Flamarion

Personal information
- Full name: Flamarion Nunes Tomazolli
- Date of birth: 27 August 1951
- Place of birth: Ouro Fino, Brazil
- Date of death: 27 January 2020 (aged 68)
- Place of death: Ouro Fino, Brazil
- Position(s): Defender, midfielder

Youth career
- Sete de Setembro-MG

Senior career*
- Years: Team / Apps / (Gls)
- 1966–1977: Guarani
- 1977–1979: Cruzeiro / 86 / (3)
- 1979: Sport Recife
- 1980–1984: Botafogo-SP

Managerial career
- 1994: Al Sadd
- 1996: Ponte Preta
- 2002: Avaí
- 2005: Guarani

= Flamarion (footballer, born 1951) =

Brazilian footballer (1951–2020)

Flamarion Nunes Tomazolli (27 August 1951 – 27 January 2020) was a Brazilian professional football player and manager.

==Career==

Formed in the youth teams of Sete de Setembro in Belo Horizonte, he played for Guarani from 1966 to 1976, scoring the club's first goal in Brazilian championships, in addition to frequently being placed in the best XI in history. He also played for Cruzeiro, where he was state champion in 1977, Botafogo-SP.

» **GIVEN DATA**
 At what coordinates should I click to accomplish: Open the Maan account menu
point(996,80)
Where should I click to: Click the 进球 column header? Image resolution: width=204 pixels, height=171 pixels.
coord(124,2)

» **PROBLEMS**
1. In the Flamarion profile, what does the career section say made his time at Guarani stand out? Explain in one to three sentences.
2. According to the Flamarion profile, which club did he manage in 1994?
3. Decide whether each statement agrees with the Flamarion profile. Answer yes or no, and quote the words of the profile that decide it.
(a) He died in the same town where he was born.
(b) He won the state championship with Cruzeiro in 1979.
(c) He managed Ponte Preta in 2002.

» **ANSWERS TO EACH TASK**
1. At Guarani he scored the club's first goal in Brazilian championships. He has also often been placed in the club's best XI in history.

2. Al Sadd.

3.
(a) Yes: "Place of birth: Ouro Fino, Brazil" and "Place of death: Ouro Fino, Brazil".
(b) No: "He also played for Cruzeiro, where he was state champion in 1977".
(c) No: "1996: Ponte Preta".